Philips Photonics, which boasts of having shipped more than 1 billion VCSELs compared to Finisar’s 300 million, spent 23 million euros in 2018 to double the capacity of its VCSEL facility in Ulm, Germany. And Austria-based ams announced it would spend $200 million to expand a VCSEL site in Singapore.
“The big story here is that the smartphone market has brought VCSELS into the mainstream, and companies like Apple have underwritten the cost of development and maturation of the technology necessary to scale to that king of volume manufacturing,” Thompson said. “Companies like Apple have underwritten much of the development and maturation of the technology for application in smartphones—and made us in the industry confident enough to invest in a big way to make VCSELs manufacturable in high volume.”
Before FaceID, standard VCSEL manufacturing was, almost exclusively based on MOCVD, which is commonly used for III-V materials to create polycrystalline thin films, and fab-efficiency measures like automated wafer testing and beam-imaging were “nascent and immature,” Thompson said.
“We’ve gone from 3-inch gallium arsenide wafers to 5-inch gallium arsenide. We’ve developed a more mature approach to automated wafer-scale tests throughout the fab process, which was very immature just a couple of years ago,” Thompson said. “We had to develop epitaxial wafers for these applications, scale the supply chain to keep up, develop new metrology and a new testing regimen based on learning borrowed from the RF industry to develop automated wafer tests and electrical probe. We had to develop, near-field and far-field optical testing to image the chip and its output up close and at a distance. We had to develop test methodologies to measure accurately things like number and function of apertures over a very large laser chip area and how the infrared light was being shaped and focused,” Thompson said.

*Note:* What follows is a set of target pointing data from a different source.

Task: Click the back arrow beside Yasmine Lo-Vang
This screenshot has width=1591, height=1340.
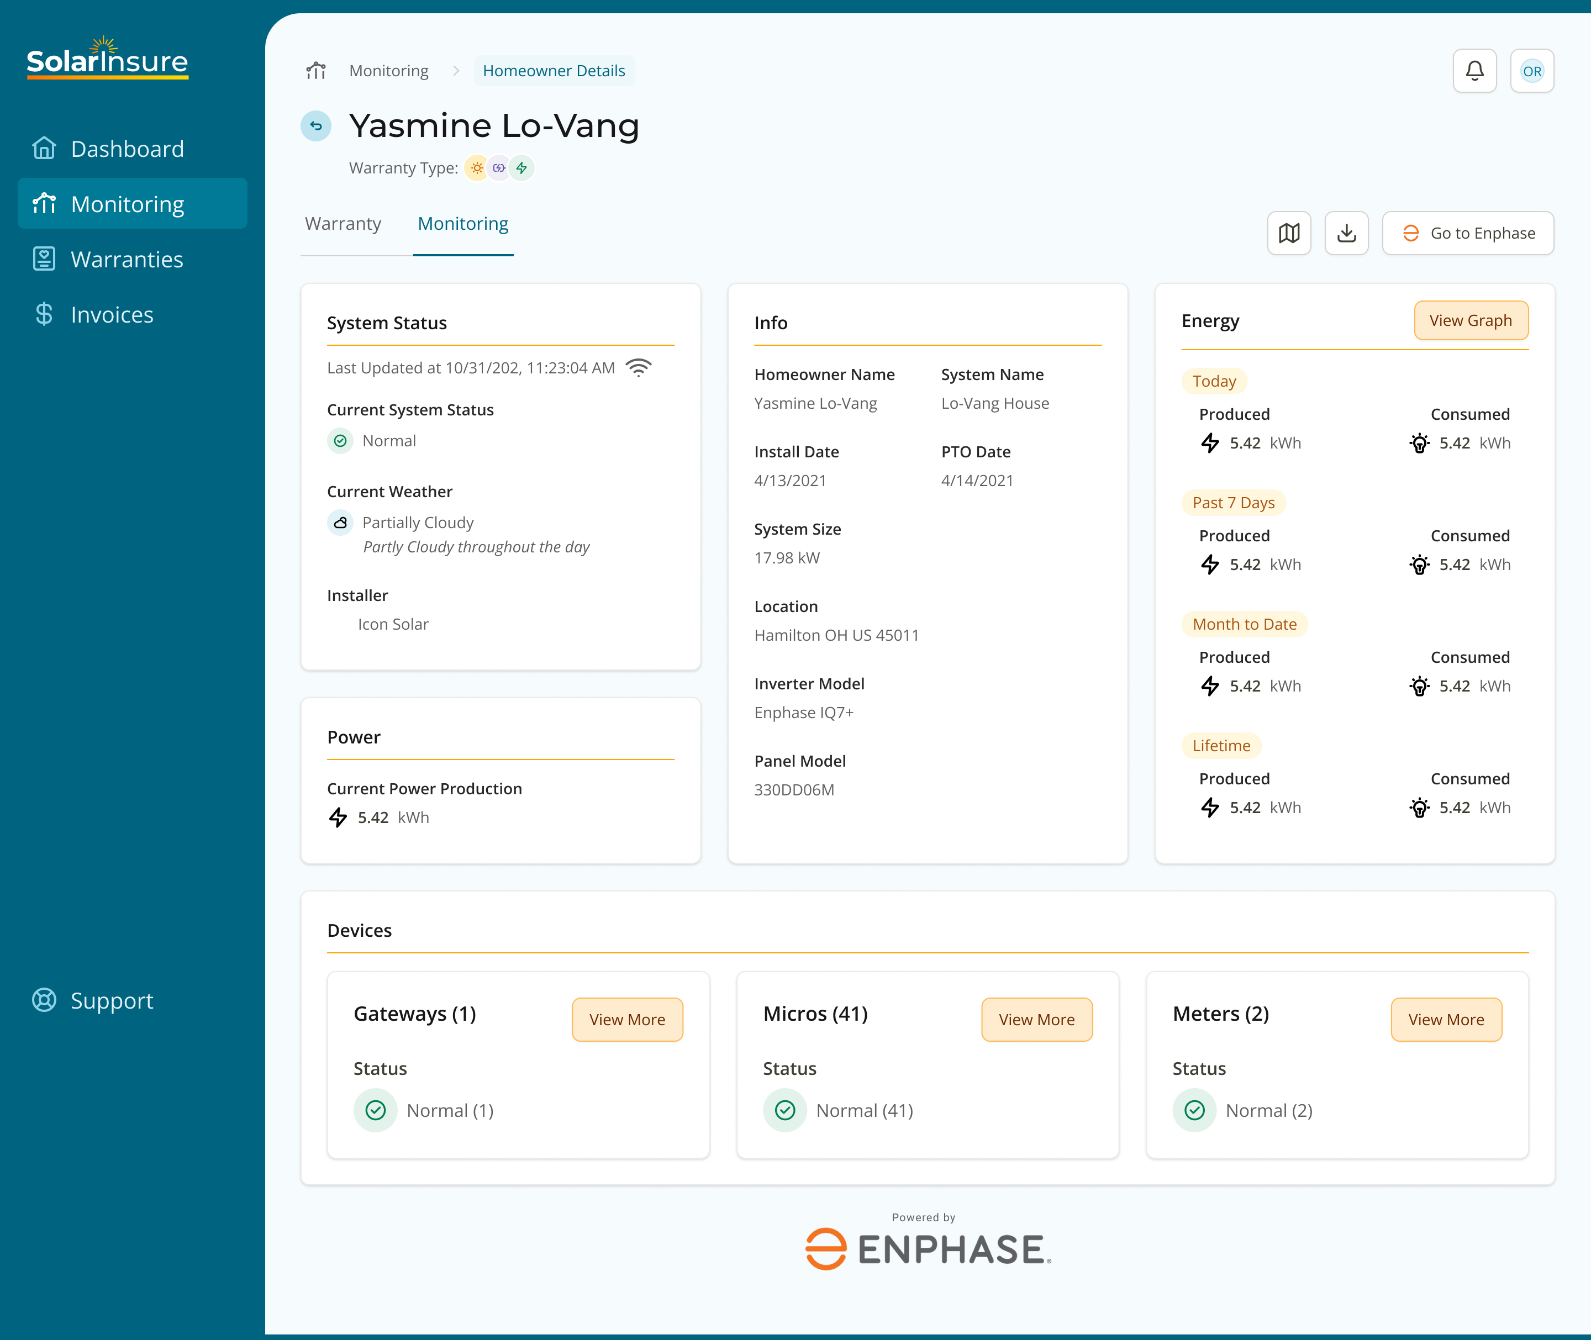Action: pos(316,126)
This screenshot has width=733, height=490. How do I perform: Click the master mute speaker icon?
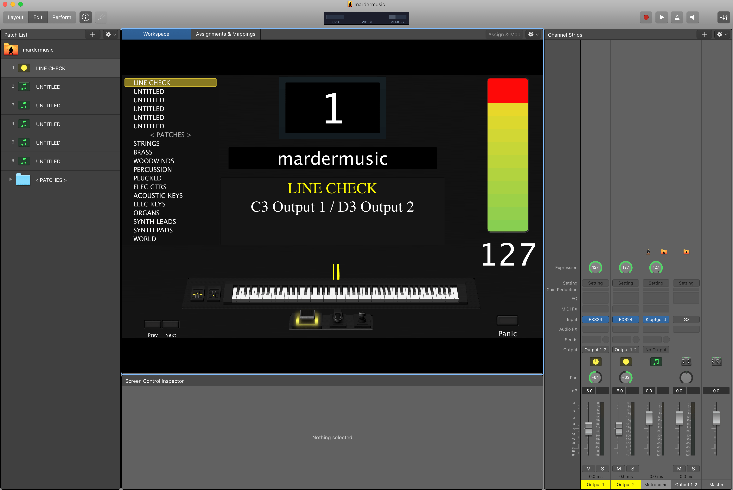(692, 18)
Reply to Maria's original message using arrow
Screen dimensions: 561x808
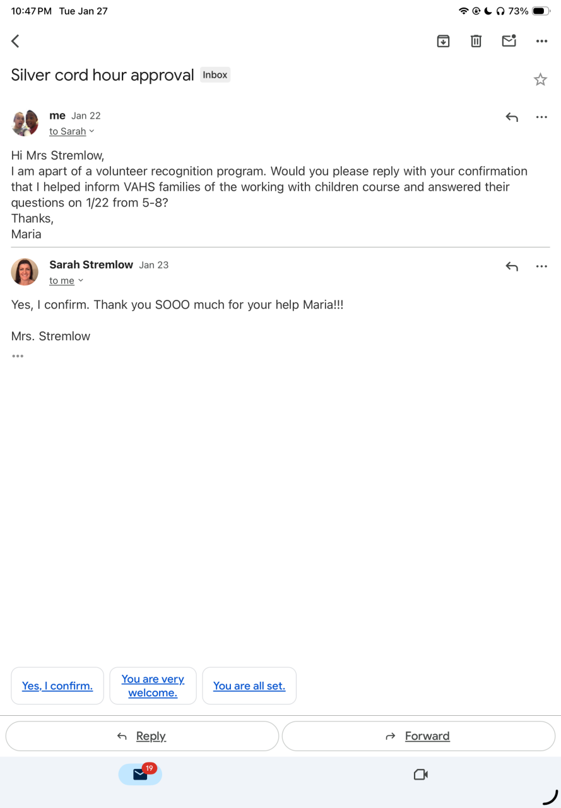512,117
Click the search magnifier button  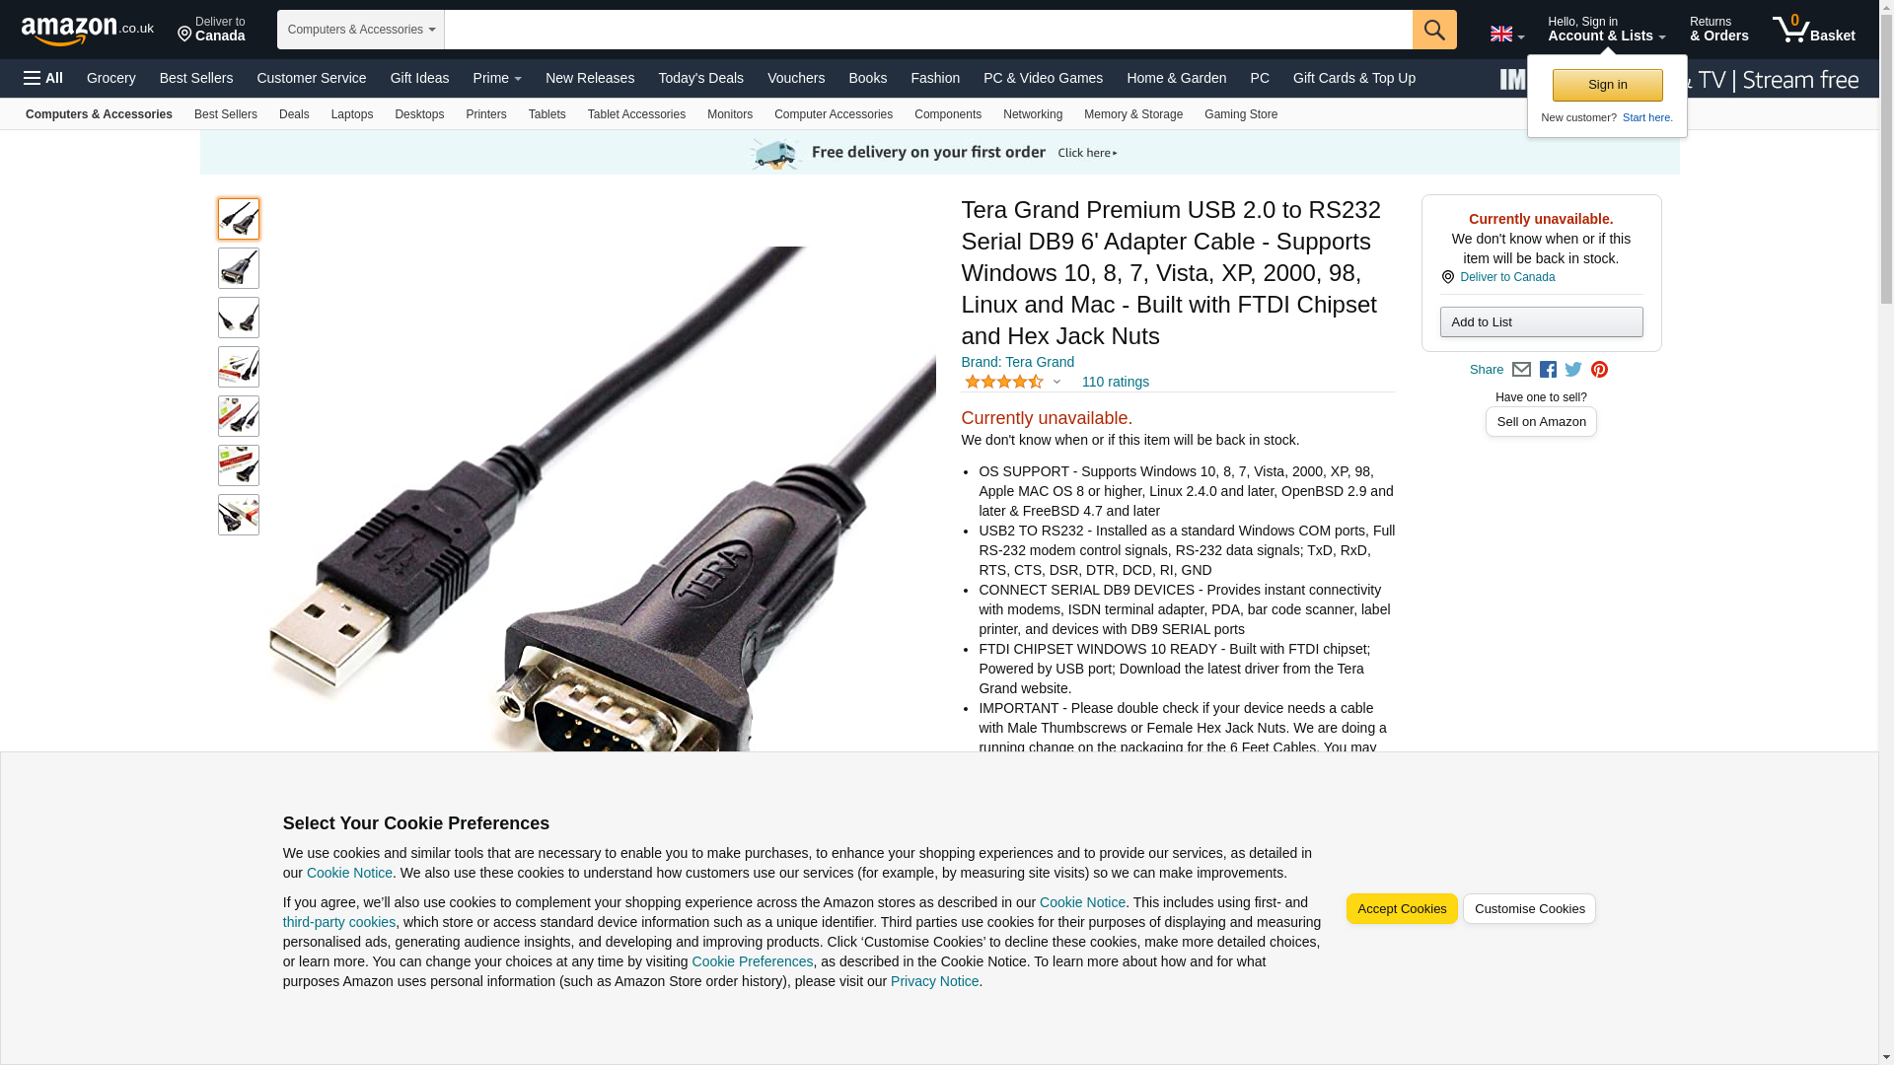click(1434, 30)
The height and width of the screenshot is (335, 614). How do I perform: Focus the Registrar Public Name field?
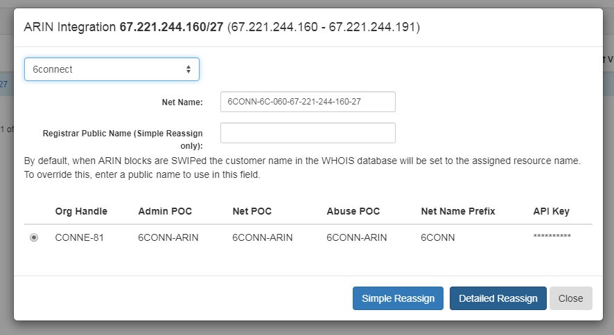308,133
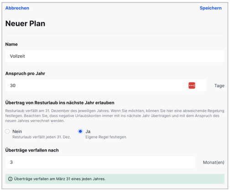Edit the Überträge verfallen nach field
This screenshot has width=230, height=191.
tap(100, 162)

The Sherman, Texas plant opened in July, 2018 and won’t reach full capacity until later this year, but already offers capabilities VCSEL makers could not imagine just a few years ago.
“The scale of the facility is orders of magnitude larger than anything the industry was producing collectively before,” Thompson added. “We don’t announce volumes, but we are getting close to the scale of a III-V RF foundry. We’re at a phase where we have working testers, proper near-field and far-field imaging testers that work and produce reasonable volumes at reasonable cycle times. We’re focused on doing multi up-testing and collecting a lot of that that allows us to do a lot of sample testing.”